Biden, whose Democratic Party controls the U.S. Congress, is seeking to borrow and spend to support the economy. The anticipation of stimulus has driven equities to record highs, while inflation expectations have held real yields in check.
Central banks from Tokyo to Frankfurt, Ottawa and Oslo have also this week left policy settings untouched and begun to cautiously talk up recovery prospects, while the U.S. Federal Reserve looks committed to low rates for a very long time.
“The underlying driver of Aussie, kiwi and Canadian dollar strength is that their central banks will not be able to keep policy rates at current levels in a global recovery,” said Societe Generale strategy chief Kit Juckes.
“They’ll all tighten long before the Fed.”
The Canadian dollar slipped 0.2% to 1.2671 per dollar with a dip in oil prices on Friday, but it is 0.5% higher this week and hit an almost three-year high on Thursday after the Bank of Canada surprised some traders by not trimming rates.
Sterling eased 0.2% from Thursday’s 2-1/2 year peak to sit at $1.3707. It is supported by the hope that coronavirus vaccinations can underpin an economic recovery later in the year.
Bitcoin is travelling toward its worst week since September as regulatory risk and profit-taking deepen its pullback from record levels.
The dollar’s losses this week might call time on the bounce that has carried the dollar index about 1% above the three-year trough it touched in the first trading week of 2021, and settle the greenback into a downward trend once more.
The index was flat on Friday at 90.110 and 0.7% lower for the week. Forecasts for dollar weakness are widely held, and crowds are betting against the greenback, with the value of dollar shorts hitting an almost ten-year high last week.
“We expect the multi-month move lower in the dollar to continue in coming months,” Nomura analysts said in a note, citing U.S. trade and budget deficits and their expectation for gains in the euro and Chinese yuan.

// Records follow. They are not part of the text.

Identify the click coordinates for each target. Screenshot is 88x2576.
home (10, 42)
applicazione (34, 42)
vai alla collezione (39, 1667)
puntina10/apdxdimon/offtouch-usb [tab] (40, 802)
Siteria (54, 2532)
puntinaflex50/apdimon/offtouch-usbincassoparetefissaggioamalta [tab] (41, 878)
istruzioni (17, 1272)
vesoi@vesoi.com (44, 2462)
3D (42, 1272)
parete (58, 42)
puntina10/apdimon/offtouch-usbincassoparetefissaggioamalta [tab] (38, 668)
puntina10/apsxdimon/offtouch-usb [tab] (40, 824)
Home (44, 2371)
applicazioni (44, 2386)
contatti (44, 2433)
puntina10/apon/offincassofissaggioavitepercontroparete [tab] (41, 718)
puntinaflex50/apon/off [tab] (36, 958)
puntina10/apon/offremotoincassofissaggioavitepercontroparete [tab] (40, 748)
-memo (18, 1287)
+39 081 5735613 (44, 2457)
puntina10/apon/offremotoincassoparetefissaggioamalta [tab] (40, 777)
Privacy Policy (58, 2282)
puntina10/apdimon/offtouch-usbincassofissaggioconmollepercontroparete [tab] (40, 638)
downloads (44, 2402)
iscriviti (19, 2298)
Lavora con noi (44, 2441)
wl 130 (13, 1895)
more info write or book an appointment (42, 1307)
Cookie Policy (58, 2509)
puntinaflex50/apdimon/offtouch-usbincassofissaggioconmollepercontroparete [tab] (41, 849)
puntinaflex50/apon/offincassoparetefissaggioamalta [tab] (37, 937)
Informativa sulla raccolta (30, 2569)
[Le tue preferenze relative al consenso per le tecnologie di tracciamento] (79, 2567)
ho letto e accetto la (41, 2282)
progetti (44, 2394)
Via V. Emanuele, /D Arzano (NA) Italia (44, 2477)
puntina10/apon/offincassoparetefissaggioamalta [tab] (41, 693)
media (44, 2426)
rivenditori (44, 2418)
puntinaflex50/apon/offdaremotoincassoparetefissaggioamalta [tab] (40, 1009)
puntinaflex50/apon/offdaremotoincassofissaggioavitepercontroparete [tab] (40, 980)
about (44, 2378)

“We believe that, as the U.S. economy recovers in a risk-positive environment, the balance of payments could become less supportive of the dollar,” they added, especially if Biden lifts taxes and global investment flows head elsewhere in response.
Data published in Asia on Friday showed Japanese inflation slumping and Australia’s consumer spending stalling.
However stronger-than-expected inflation in New Zealand sent the yield on 10-year kiwi government bonds to a nine-month high, prompting Kiwibank to follow Westpac and drop its forecast for additional rate cuts.
“Rampant advances in the housing market have surely taken a negative cash rate off the table,” Kiwibank’s chief economist, Jarrod Kerr, said in a note to clients.
The currency fell 0.4% against the dollar with the broader mood on Friday, but inched higher against the Aussie. The kiwi has rallied 30% on the dollar since last March’s decade low.
Preliminary purchasing managers’ index figures are due later on Friday across Europe and the United States, and weakness is expected as fresh waves of coronavirus infection have driven new lockdowns and curtailed growth.